***** Input data

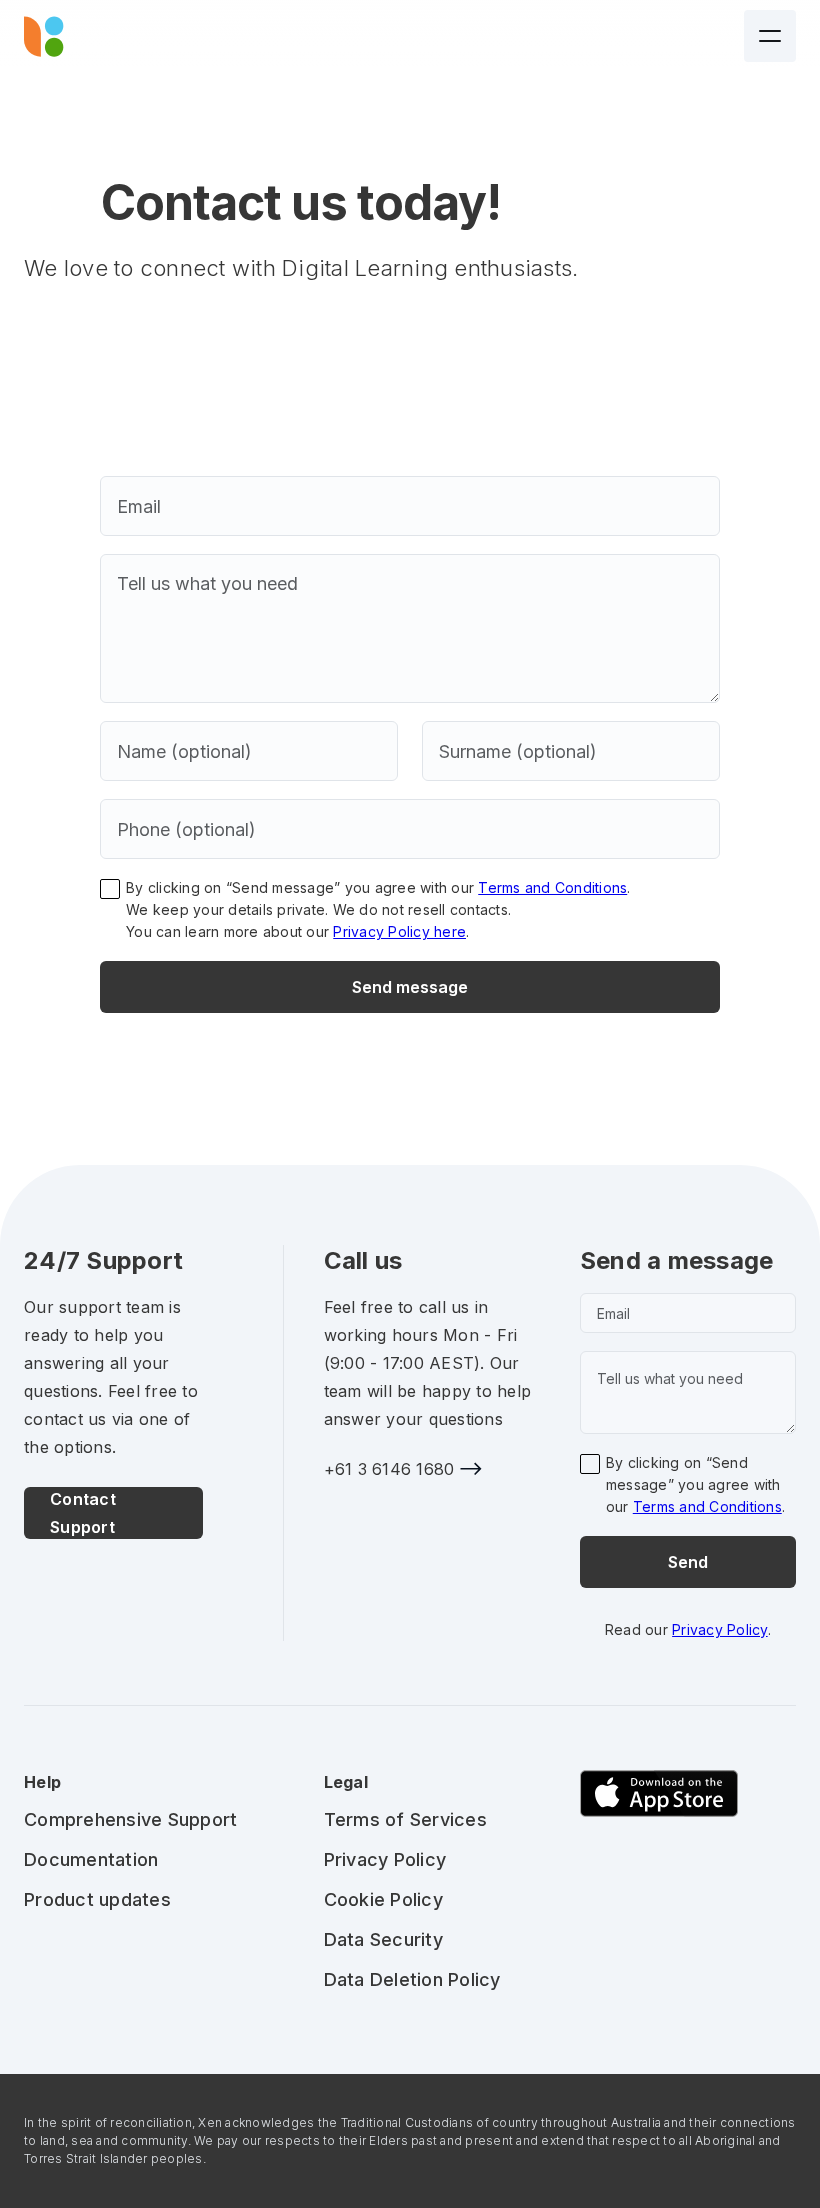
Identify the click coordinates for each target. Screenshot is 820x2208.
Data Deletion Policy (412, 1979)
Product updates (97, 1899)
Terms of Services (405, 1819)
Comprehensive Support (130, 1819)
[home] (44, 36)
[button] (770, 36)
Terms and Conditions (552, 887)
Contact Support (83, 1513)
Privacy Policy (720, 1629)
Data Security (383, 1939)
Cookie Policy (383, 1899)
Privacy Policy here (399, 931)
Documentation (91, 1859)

**********

* The task
Each line above is to be copied verbatim. Drop any image from the copy.

* Your solution
Identify the click coordinates for each target. Screenshot is 820x2208.
Data Deletion Policy (412, 1979)
Product updates (97, 1899)
Terms of Services (405, 1819)
Comprehensive Support (130, 1819)
[home] (44, 36)
[button] (770, 36)
Terms and Conditions (552, 887)
Contact Support (83, 1513)
Privacy Policy (720, 1629)
Data Security (383, 1939)
Cookie Policy (383, 1899)
Privacy Policy here (399, 931)
Documentation (91, 1859)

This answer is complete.